Bernie Sanders blasts 'categorically false' claims that he worked against Obama in 2012
"This is media stuff," Sanders told "This Week" host George Stephanopoulos in an interview on Sunday.
"The idea that I've worked against Barack Obama is categorically false," he added on the ABC Sunday show.
Former Maryland Gov. Martin O'Malley, Sanders' Democratic primary rival, had questioned on Friday Sanders' support for Obama during the 2012 election.
"When President Obama was running for re-election, I was glad to step up and work very hard for him while Sen. Sanders was trying to find someone to primary him," O'Malley said at an MSNBC candidates' forum on Friday.
Though Sanders never said directly that he would have supported a challenger over Obama - who Sanders often praises in stump speeches and interviews - Sanders was critical of the president in the lead-up to the 2012 election.
Sanders criticized Obama for being "weak" in negotiations with Republicans.
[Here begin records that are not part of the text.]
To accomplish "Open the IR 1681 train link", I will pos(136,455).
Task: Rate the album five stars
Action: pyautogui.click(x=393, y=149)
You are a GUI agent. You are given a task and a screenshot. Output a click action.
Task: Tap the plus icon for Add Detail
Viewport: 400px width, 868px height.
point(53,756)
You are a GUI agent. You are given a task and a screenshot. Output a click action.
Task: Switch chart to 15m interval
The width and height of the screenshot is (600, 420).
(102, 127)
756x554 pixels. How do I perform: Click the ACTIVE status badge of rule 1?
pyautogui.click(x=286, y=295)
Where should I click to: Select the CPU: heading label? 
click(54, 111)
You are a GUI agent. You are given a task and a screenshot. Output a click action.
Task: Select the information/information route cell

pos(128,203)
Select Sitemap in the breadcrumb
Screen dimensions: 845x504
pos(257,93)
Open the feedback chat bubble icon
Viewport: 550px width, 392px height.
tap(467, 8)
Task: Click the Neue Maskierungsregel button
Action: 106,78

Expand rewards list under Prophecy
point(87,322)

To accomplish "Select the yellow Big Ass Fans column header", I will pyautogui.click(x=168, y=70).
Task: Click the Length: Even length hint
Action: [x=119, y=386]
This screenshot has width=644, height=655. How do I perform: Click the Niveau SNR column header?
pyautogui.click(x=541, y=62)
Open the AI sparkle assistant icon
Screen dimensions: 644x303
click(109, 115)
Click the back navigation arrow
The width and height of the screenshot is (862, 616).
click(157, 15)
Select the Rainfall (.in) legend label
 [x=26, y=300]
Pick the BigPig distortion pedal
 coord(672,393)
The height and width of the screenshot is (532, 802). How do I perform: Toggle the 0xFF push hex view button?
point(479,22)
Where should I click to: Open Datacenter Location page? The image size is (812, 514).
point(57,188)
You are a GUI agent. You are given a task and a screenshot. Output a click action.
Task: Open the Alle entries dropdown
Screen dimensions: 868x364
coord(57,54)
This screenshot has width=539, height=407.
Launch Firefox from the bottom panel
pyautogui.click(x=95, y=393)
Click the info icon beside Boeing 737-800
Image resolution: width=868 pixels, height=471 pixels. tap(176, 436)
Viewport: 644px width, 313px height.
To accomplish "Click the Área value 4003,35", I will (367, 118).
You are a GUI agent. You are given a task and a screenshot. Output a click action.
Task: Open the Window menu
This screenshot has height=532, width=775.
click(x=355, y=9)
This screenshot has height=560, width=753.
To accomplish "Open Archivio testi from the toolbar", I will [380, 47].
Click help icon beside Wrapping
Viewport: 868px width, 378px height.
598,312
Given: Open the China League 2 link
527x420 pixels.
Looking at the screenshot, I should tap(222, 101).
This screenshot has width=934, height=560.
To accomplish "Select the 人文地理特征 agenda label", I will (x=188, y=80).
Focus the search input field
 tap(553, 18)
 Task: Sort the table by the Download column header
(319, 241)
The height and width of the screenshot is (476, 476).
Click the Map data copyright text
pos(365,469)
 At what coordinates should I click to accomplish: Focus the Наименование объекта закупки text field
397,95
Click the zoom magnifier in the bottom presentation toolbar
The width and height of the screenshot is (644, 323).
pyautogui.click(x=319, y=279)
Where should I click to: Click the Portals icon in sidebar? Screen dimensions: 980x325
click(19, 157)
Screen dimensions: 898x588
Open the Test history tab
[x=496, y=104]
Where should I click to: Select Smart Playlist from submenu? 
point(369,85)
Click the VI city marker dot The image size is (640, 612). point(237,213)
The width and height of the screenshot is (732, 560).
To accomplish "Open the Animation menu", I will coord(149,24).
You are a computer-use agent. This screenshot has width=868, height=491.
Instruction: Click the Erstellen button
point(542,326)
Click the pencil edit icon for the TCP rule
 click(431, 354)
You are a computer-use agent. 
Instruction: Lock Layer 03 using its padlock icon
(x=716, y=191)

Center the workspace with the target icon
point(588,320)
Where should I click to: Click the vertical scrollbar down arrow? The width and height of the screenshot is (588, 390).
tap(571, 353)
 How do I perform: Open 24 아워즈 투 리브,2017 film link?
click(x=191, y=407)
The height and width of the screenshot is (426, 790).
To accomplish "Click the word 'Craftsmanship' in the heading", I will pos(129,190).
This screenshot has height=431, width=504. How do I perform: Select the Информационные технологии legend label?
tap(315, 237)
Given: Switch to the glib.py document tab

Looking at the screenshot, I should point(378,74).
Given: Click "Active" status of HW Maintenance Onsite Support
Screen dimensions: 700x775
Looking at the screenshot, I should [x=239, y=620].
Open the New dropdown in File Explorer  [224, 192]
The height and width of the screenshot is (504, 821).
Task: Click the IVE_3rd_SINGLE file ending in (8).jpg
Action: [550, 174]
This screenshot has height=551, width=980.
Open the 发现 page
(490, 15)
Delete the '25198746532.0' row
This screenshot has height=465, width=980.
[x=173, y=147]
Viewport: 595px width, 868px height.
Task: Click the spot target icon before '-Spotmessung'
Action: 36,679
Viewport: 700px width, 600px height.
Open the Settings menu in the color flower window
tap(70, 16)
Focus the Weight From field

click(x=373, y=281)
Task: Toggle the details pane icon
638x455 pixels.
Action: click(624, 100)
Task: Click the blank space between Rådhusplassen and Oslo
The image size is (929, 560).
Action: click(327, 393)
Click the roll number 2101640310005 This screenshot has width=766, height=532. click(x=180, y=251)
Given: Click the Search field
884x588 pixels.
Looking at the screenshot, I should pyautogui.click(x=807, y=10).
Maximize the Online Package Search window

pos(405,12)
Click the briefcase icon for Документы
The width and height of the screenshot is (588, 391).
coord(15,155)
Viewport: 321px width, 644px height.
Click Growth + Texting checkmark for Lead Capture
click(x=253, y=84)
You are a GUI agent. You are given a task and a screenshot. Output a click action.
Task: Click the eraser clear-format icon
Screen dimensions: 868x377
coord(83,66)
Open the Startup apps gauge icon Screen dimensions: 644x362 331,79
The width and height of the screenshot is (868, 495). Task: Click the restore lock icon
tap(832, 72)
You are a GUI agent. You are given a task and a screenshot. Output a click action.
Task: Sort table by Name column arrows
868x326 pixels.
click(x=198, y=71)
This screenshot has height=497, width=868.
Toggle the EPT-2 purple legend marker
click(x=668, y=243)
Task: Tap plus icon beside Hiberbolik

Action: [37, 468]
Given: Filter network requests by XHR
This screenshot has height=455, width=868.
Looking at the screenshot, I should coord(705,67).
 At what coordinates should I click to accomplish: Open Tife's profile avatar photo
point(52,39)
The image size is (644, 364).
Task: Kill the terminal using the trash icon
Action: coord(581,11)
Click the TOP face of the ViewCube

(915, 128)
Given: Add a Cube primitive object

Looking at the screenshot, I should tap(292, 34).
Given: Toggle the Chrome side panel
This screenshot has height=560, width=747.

And on several occasions, Sanders suggested that a primary challenge to Obama from the left could have energized the progressive base.
"I think one of the reasons that the president has been able to move so far to the right is that there is no primary opposition to him, and I think it would do this country a good deal of service if people started thinking about candidates out there to begin contrasting what is a progressive agenda as opposed to what Obama is doing," Sanders said on radio host Thom Hartman's show in 2011.
"If a progressive Democrat wants to run, I think it would enliven the debate, raise some issues and people have a right to do that," Sanders said then. "I've been asked whether I am going to do that. I'm not. I don't know who is, but in a democracy, it's not a bad idea to have different voices out there."
On Sunday, Sanders acknowledged that though he and Obama have disagreed on some issues, he ultimately has been satisfied with Obama's job performance.
"I think under incredible Republican obstructionism, Obama and Joe Biden have moved this country forward in a way that leaves us a hell of a lot better than when Bush was in office," Sanders said.